Friday Song: “You’re the Voice”
Known as Australia's unofficial national anthem, it's a minor miracle this song came together
Released in 1986, “You’re the Voice” expresses the idea that we each are the source of our own strength, and that we are stronger together even if different. It is a completely appropriate for a song considered to be the unofficial National Anthem of Australia.
It’s also a minor miracle the song came together as it did.
For instance, the drum sounds in the original were made by processing recordings of car doors slamming through a Fairlight CMI, one of the earliest sampling computers. (Fairlight was founded in Sydney, Australia.)
The bagpipe solo changed the key of the song. Originally written in G, the song was detuned to F when the bagpipe player broke the news that bagpipes are tuned in Bb. (The original plan had been to solo with a pan flute.)

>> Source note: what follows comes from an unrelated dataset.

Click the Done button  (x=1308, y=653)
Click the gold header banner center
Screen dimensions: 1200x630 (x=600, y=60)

The song was written by a team of British songwriters led by Chris Thompson, who was the lead singer in Manfred Mann’s Earth Band. Thompson wrote it with Andy Qunta and Maggie Ryder, writers from his publishing company, during a march for nuclear disarmament held in Hyde Park on October 25, 1985. Thompson planned on attending the march, but overslept, so the three wrote the song while watching the march on TV.

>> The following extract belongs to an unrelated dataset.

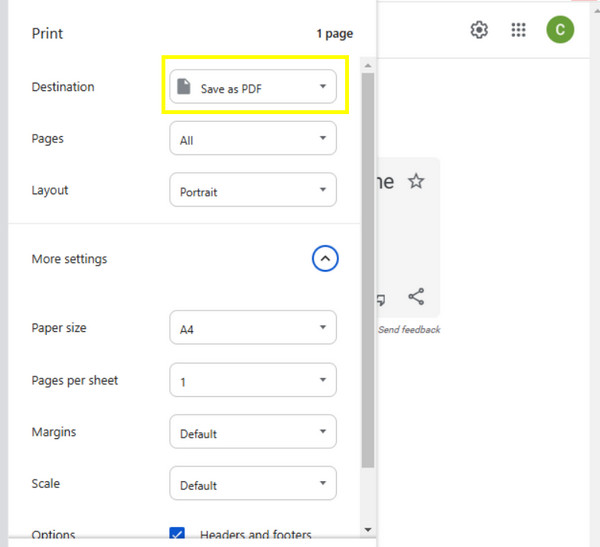The image size is (600, 547).
Task: Open the Google settings gear
Action: pyautogui.click(x=479, y=30)
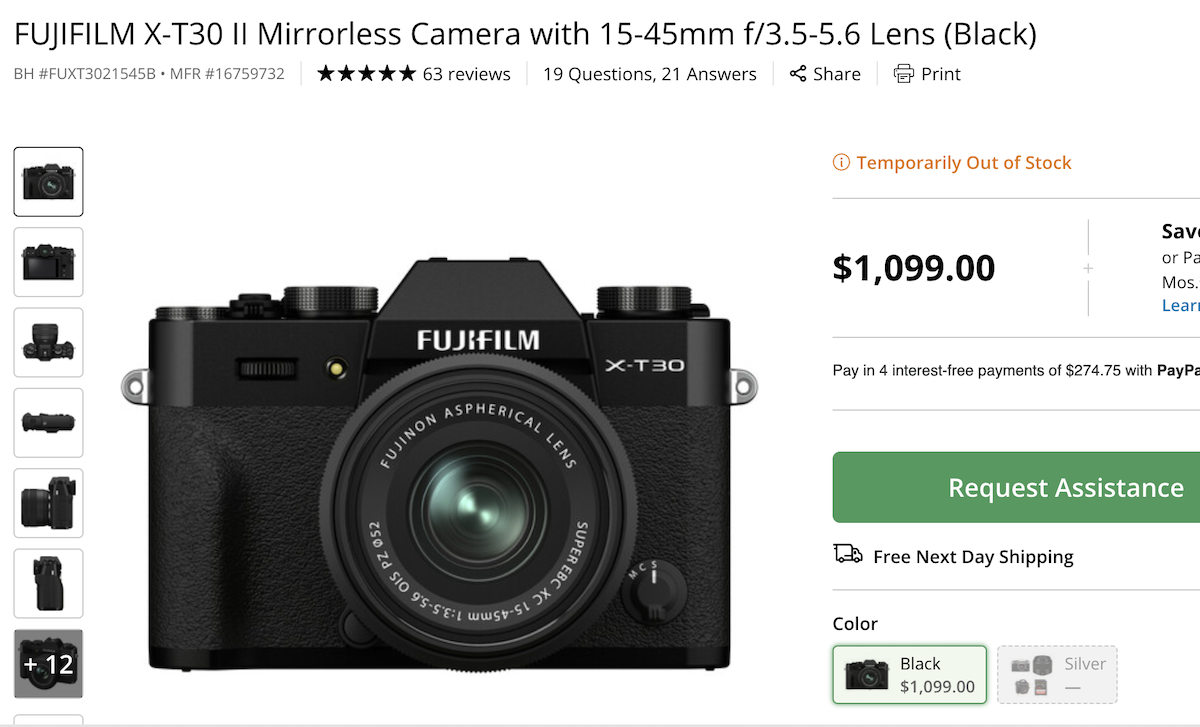Select the camera back-view thumbnail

Thompson sang on the original version of the song, which was only ever released on a compilation album in 2008. He had planned on including it on a solo album, but his publisher talked him out of it, saying protest songs were out of style.

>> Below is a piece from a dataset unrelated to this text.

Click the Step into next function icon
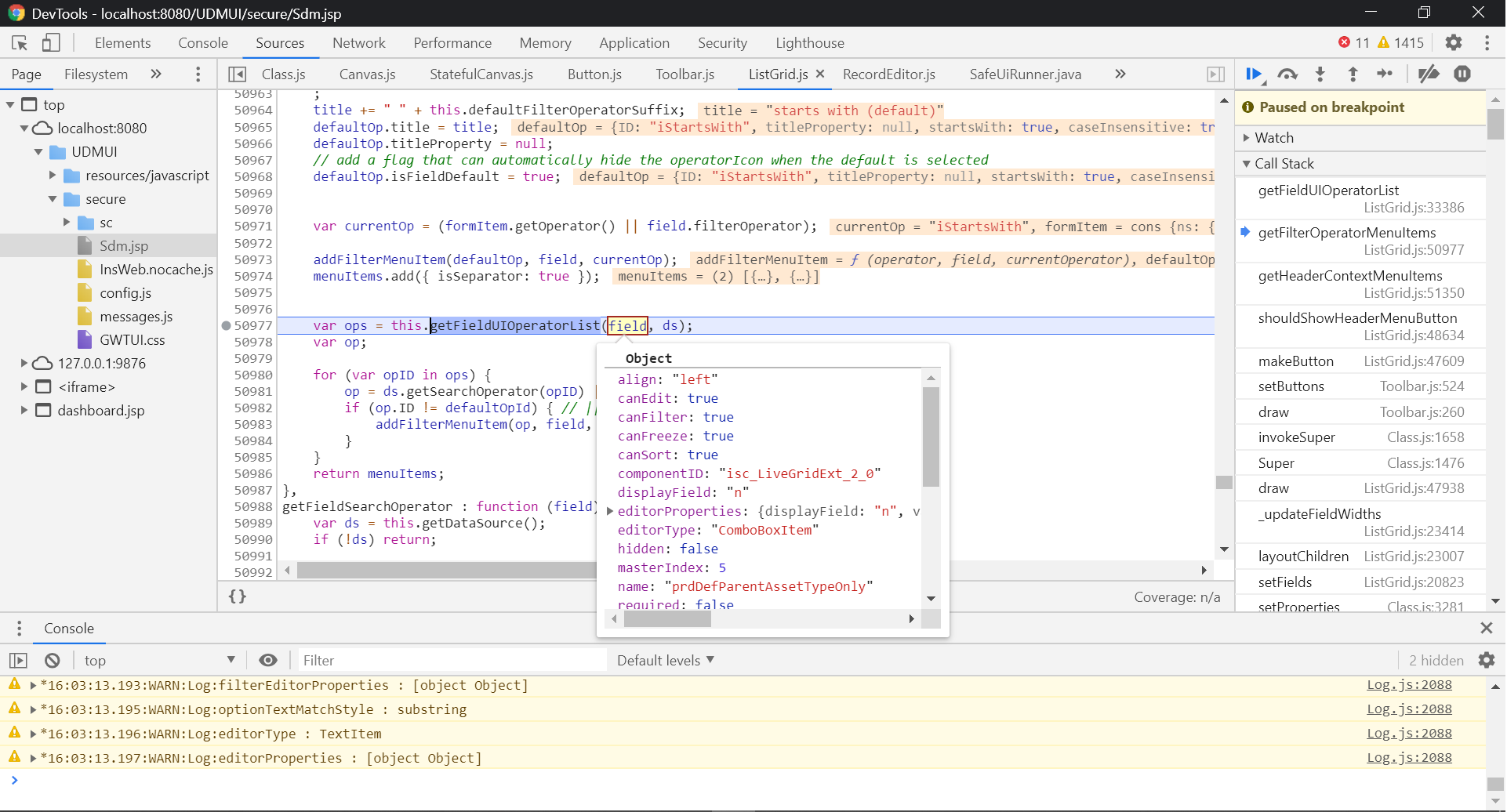This screenshot has width=1507, height=812. point(1320,74)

Qunta was working with the Australian band Icehouse at the time, had a copy of Thompson’s demo, and John Farnham heard the tape during a session.
Farmham had been a teen heartthrob (Johnny Farnham), and served a stint as the lead singer of the Little River Band. His fortunes had dimmed by the time this song surfaced, and he only had enough money to record with friends in his basement. Because he was best known in the UK for novelty songs, and had been typecast as an aging teen heartthrob, there were doubts he could do the song justice or achieve commercial success with it. The writers were ultimately won over, and Farnham released it as the first song by the singer “John Farnham.”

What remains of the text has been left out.